Additionally, the study demonstrated this imaging technique for drug delivery of 211At, a radio-therapeutic drug used in targeted cancer therapy. The 211At emits alpha particles and X-rays, which are detectable for a shorter duration due to a shorter half-life.

The researchers labelled the 211At with the radioactive AuNPs, forming 211At-labeled (198Au) AuNPs. This approach provided long-term imaging of the drug due to the longer half-life (2.7 days) of 198Au, overcoming the limitations of the short half-life of 211At.
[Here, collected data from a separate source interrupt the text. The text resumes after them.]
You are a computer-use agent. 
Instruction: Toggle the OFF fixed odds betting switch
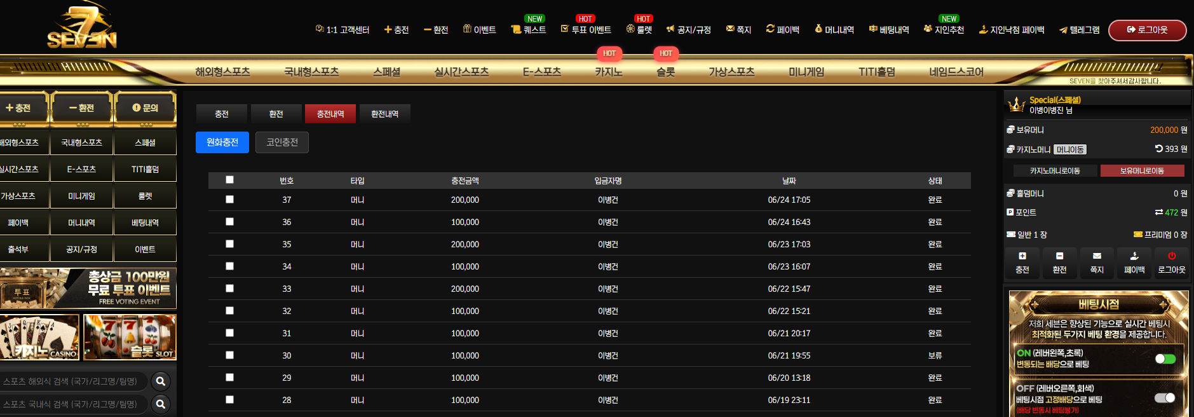1165,398
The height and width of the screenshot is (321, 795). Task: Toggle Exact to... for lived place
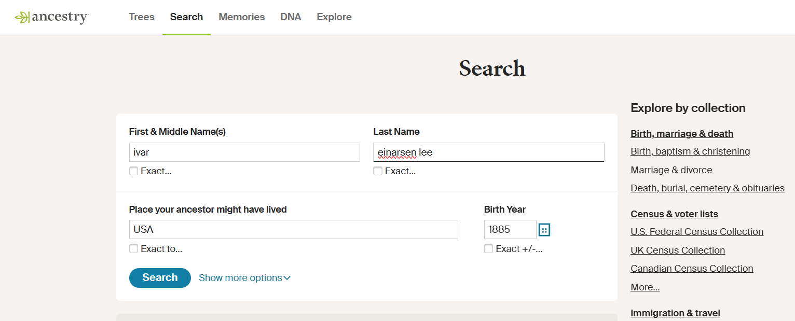point(133,248)
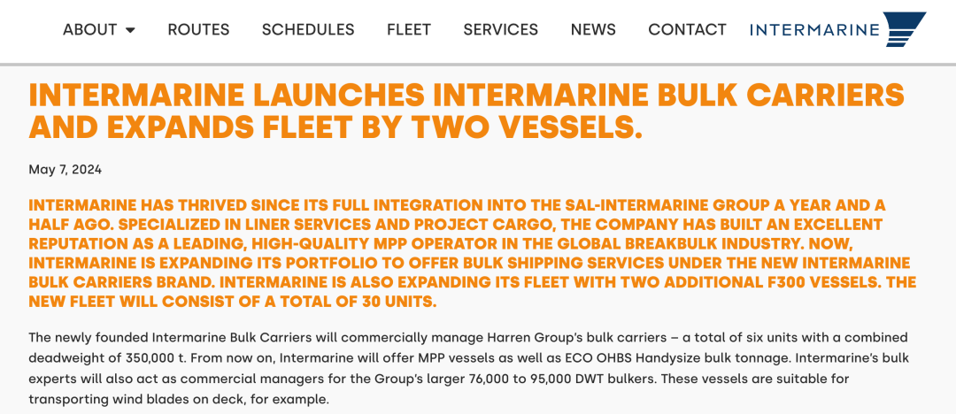Click the INTERMARINE logo wordmark
Image resolution: width=956 pixels, height=414 pixels.
coord(815,29)

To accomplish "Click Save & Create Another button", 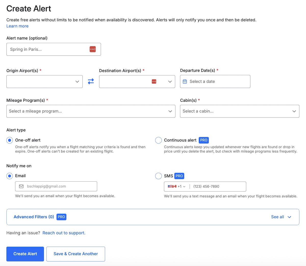I will tap(76, 254).
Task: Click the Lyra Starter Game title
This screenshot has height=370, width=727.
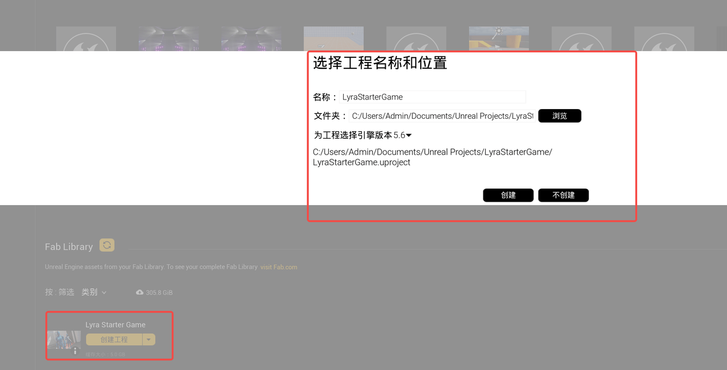Action: click(115, 325)
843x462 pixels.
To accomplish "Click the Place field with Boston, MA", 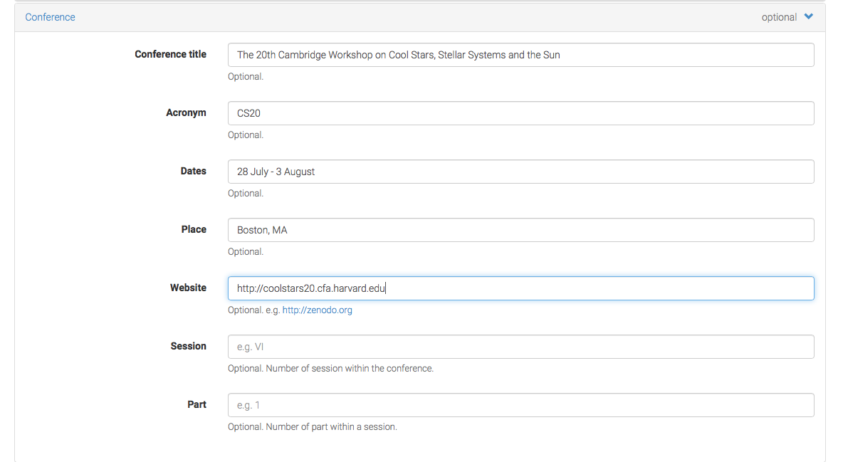I will tap(520, 230).
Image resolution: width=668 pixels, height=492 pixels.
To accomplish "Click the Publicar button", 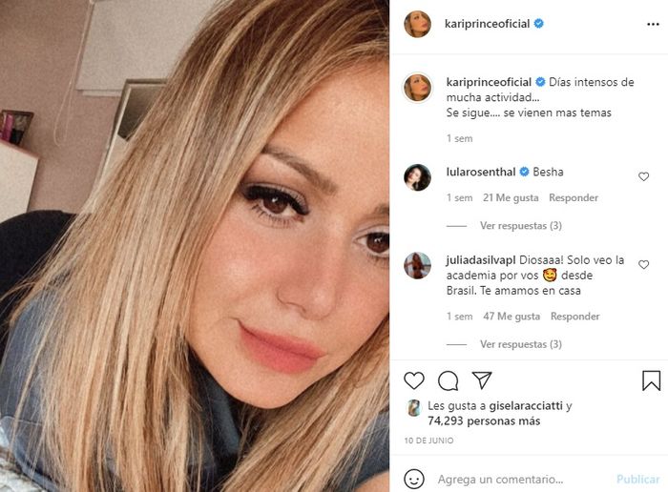I will [x=637, y=480].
“211At has a half-life of 7.2 hours, and hence its emitted X-rays disappear within two days, but with the (198Au) AuNPs labelling, we were able to track the drug’s distribution for up to five days using gamma rays from ¹⁹⁸Au, which has a longer half-life of 2.7 days,” said co-author Atsushi Toyoshima from the Institute for Radiation Sciences, Osaka University.

According to the team, the direct tracking of AuNPs inside the body could lead to more effective cancer treatments with precise monitoring of drug distribution. The study could also open new possibilities for real-time pharmacokinetic studies, ensuring improved drug safety and efficacy.

Co-author Yuichiro Kadonaga, an Assistant Professor from the Institute for Radiation Sciences, Osaka University, said: “We plan to enhance the imaging resolution and extend this technique to various nanoparticle-based systems. By further refining neutron activation imaging, we aim to make drug monitoring a clinical reality.”